Voici une nouvelle rubrique au texte court, qui reviendra régulièrement sur une date clé du cinéma, se référant à un événement en particulier, une sortie de film, une polémique ou tout autre fait qui a eu lieu dans l’Histoire

Nous sommes en 1989 durant la production du film TANGO ET CASH.

En pleine période de Buddy movie, Hollywood poursuit sur sa lancée. Le producteur Jon Peters parle de son idée au scénariste Randy Feldman : un partenariat entre deux flics. L’un est riche, l’autre pauvre et ils se retrouvent en prison. Feldman est sceptique, mais comprend vite les intentions de Peters. Il veut en vérité réunir les deux plus grandes stars de films d’action de l’époque.

Sylvester Stallone donne rapidement son aval et semble même emballé à l’idée de partager l’affiche avec

son grand rival Arnold Schwarzenegger… qui préférera tourner pour Paul Verhoeven dans TOTAL RECALL. Un autre acteur est déniché et ce sera Kurt Russell. Pas vraiment le même statut, surtout qu’il n’a jamais vraiment tenu la vedette d’un film d’action auparavant. Mais TANGO ET CASH est une affaire de producteurs, la Warner laissant les mains libres aux associés Jon Peters et Peter Gruber.

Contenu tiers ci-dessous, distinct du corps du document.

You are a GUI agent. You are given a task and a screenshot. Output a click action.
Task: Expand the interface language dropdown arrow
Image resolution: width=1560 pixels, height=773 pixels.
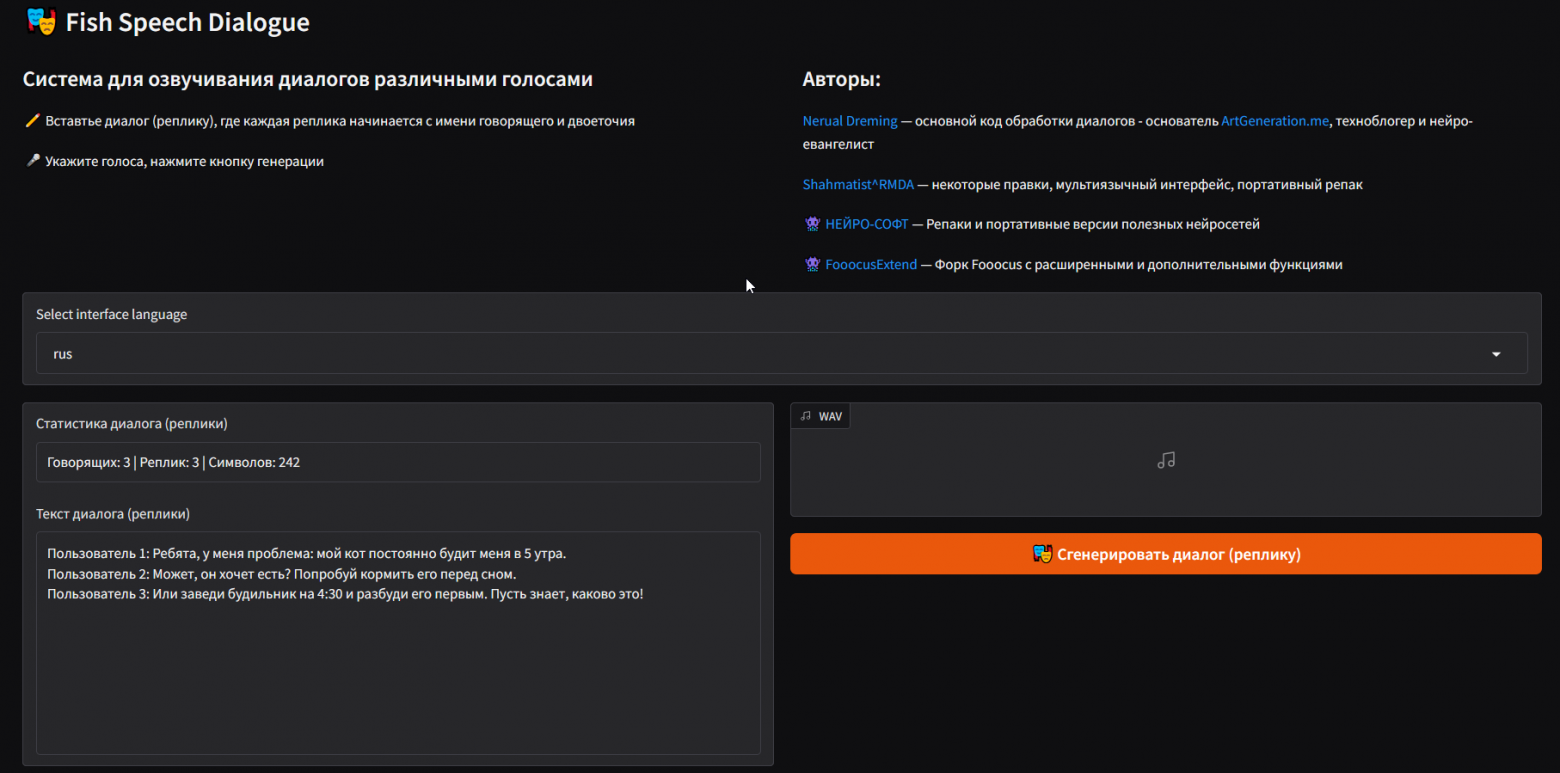pyautogui.click(x=1496, y=354)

Il faut dire que tout réussit aux deux compères : ils ont signé le méga-carton RAIN MAN et s’apprête à enrichir le studio avec BATMAN qui sort à l’été 1989 (au moment où démarre le tournage de TANGO ET CASH). Un tournage loin d’être de tout repos.

Problème, le scénario de Randy Feldman ne semble pas satisfaire grand monde, mais le tournage début tout de même car une sortie est déjà calée à décembre 89. Le climax n’est même encore rédigé ! Stallone s’impose et réécrit une bonne partie des dialogues. Amer, le scénariste déclarera : « Je n’ai aucun problème avec Stallone, il s’est très bien comporté avec moi. Mais il avait des idées très arrêtées sur ce qu’il voulait faire. On me cite régulièrement des passages entiers du film, mais la plupart des dialogues ne me sont pas imputables, tout simplement parce qu’ils ont été écrits par Stallone lui-même. ». La star ira encore plus loin en se permettant carrément de virer Barry Sonnenfeld, le chef opérateur (et futur réalisateur de LA FAMILLE ADDAMS et MEN IN BLACK), au bout de quelques jours. La raison ? Stallone trouve qu’il ne sait pas comment le mettre en valeur et correctement l’éclairer. L’acteur dépêchera en urgence Donald E.Thorin avec lequel il avait collaboré sur HAUTE SECURITE.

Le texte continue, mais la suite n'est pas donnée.